His ears had perked up at 'herbal teas'. "Do you have willowbark tea?
I'd just as soon have that as aspirin."


The doctor gazed at him thoughtfully, and, he thought, approvingly, for
a long minute. "We have willowbark available. I'll send you a cup of
it when it's ready. Are you an herbalist?"


"I'm an anthropologist, and a grad student at the U, and, oh MAN! How
long have I been here?" Blair tried to sit up in his panic and nearly passed
out. His face had gone chalk white as Jazz helped him ease back toward
the quilted pillows.


She looked over at Sonata, worried, but the older woman calmly redressed
the room and took his wrist in her strong fingers. She counted silently, and
nodded to herself, then smiled at Jazz. "He'll be fine. I'll get that tea." And
she left the room.


Jazz turned back to their guest. "Blair, what is it? Your family?"

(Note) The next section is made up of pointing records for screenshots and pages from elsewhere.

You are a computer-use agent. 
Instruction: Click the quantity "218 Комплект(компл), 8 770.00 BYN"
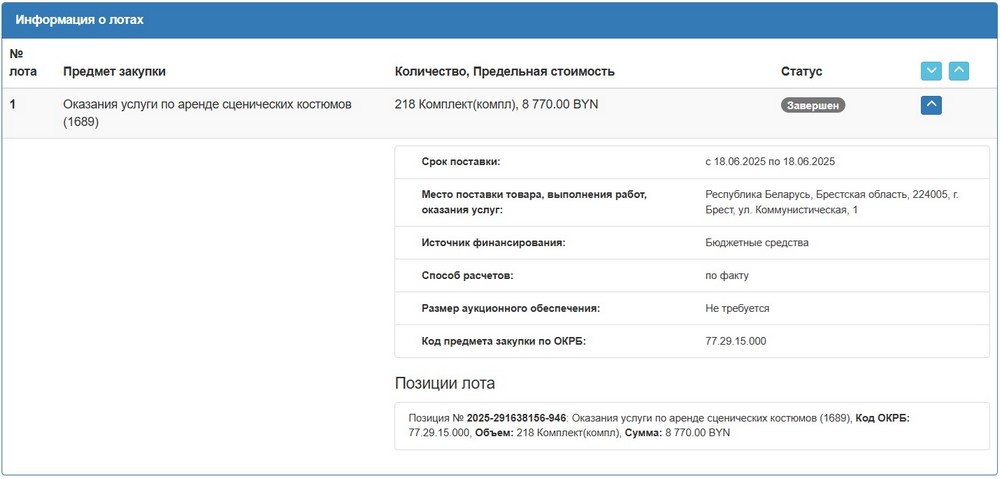click(x=497, y=104)
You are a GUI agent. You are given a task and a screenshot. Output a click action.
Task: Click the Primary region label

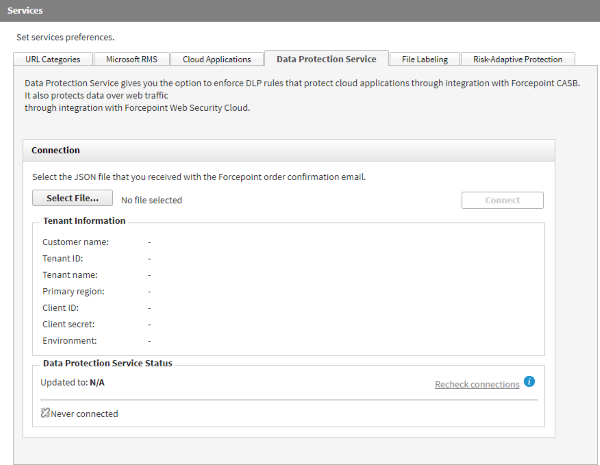73,291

He nodded. "My roommate. My partner. I'm a consultant for the
Cascade Police Department and my partner's gonna be frantic."


"A cop?" Jazz caught her lower lip in her teeth, thinking. "Maybe I
could call him for you. Let him know that you're okay. Would that
help?"


Blair sighed deeply, wincing as it hurt his side. "A little. He's still
going to freak, Jim has some major protective issues, but if you
give him a message he'll know is from me...His business card
is in my wallet, if you can give me my backpack."